朝起きて「おやすみなさい」のメール見てそれに応える日本語がない
工藤吉生『世界で一番すばらしい俺』
工藤吉生の第一歌集『世界で一番すばらしい俺』(2020年)に収められた一首です。
まず、コミュニケーションツールについて触れておきたいと思います。
メールも電話も、コミュニケーションをとる手段という共通点がありますが、メールは電話と大きく異なる点があります。それは、コミュニケーションをとるのに同じ時間を共有する必要がないという点です。
電話であれば同じ時間帯に話をする必要があります。どちらか一方がかければ、相手側がその電話を受けます。その瞬間から、かけた側と受けた側が同じ時間帯を共有することになります。つまり、電話の場合、同じ時間帯に発信側と受信側がどちらも起きていなければならないという制約があります。これは当たり前といえば、当たり前です。

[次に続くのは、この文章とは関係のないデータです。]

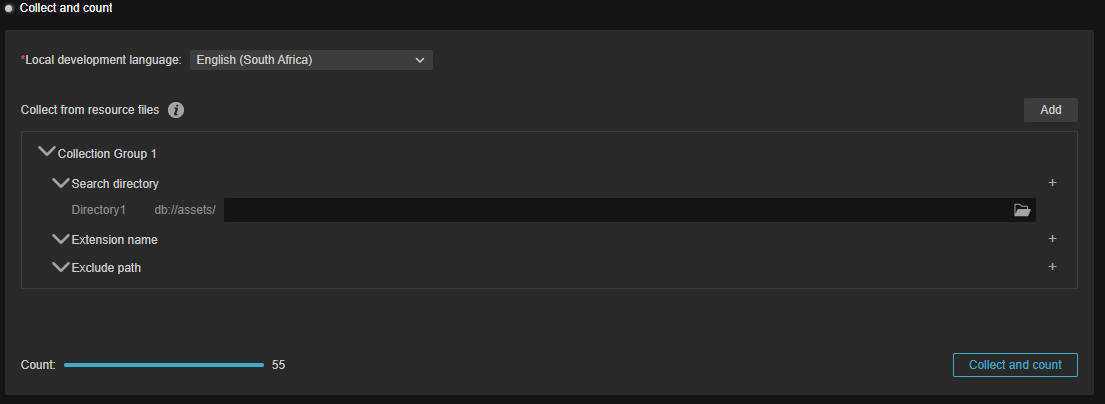1105x404 pixels.
Task: Click the info icon beside Collect from resource files
Action: click(x=175, y=110)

電話でなく、面と向かって会話する場合の、当然双方が起きていて会話する必要があるという点と似ているでしょう。
しかし、メールは必ずしもリアルタイムでやり取りする必要はありません。メールを送るタイミングで、受け取る側がそのメールを今か今かとまち構えている必要はないということです。

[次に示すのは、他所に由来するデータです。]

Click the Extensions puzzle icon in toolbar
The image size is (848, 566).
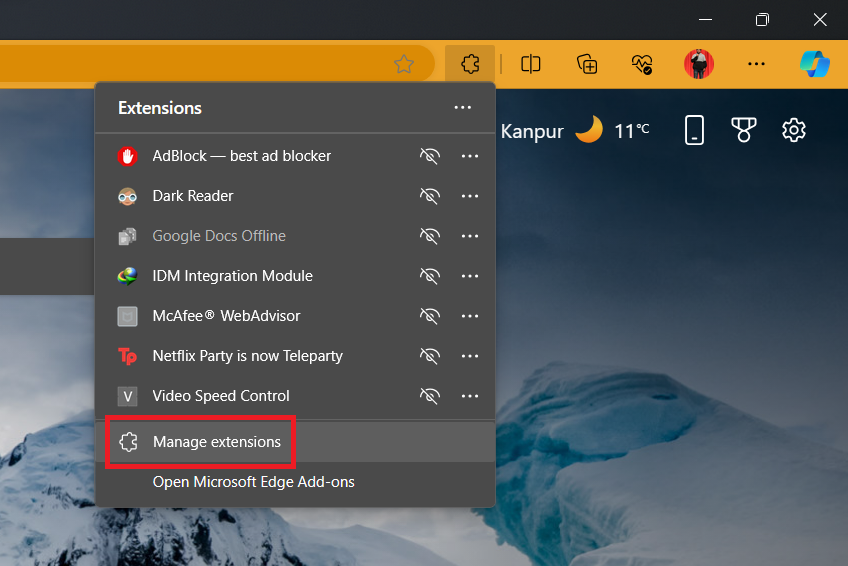469,64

送信されたメールは、いつ受け取ってもいいのですが、受け手側が開封して初めてコミュニケーションが成立するといってもいいでしょう。
掲出歌ですが、夜に送られた「おやすみなさい」という文面のメールを朝に見たという場面です。
送信した相手は寝る前だから「おやすみなさい」と送っているのですが、受け手のこちら側がそれを寝る前に受け取らなかった場合、「おやすみなさい」という言葉は本来の機能を果たせないでしょう。
朝に見た「おやすみなさい」に対して、確かに「応える日本語がない」というのもうなずけます。「おやすみなさい」と返すのか、それとも「おはようございます」と返すのか。もうすでに起きてしまっているのだから、「おやすみなさい」というのも変だなと思います。時間的な点から見れば「おはようございます」が妥当な気がしますが、「おやすみなさい」という文面に対する返答として「おはようございます」はやはり適当とはいえないでしょう。そんなふうにあれこれと「応える日本語がない」状況を想像してしまいます。
寝る前用の挨拶が、時間がずれて朝に受け手に渡るというのは、メールならではです。電話ではこうはいきません。
メールというコミュニケーションツールの特徴を、ユーモアたっぷりに示してみせたところに魅力を感じる一首です。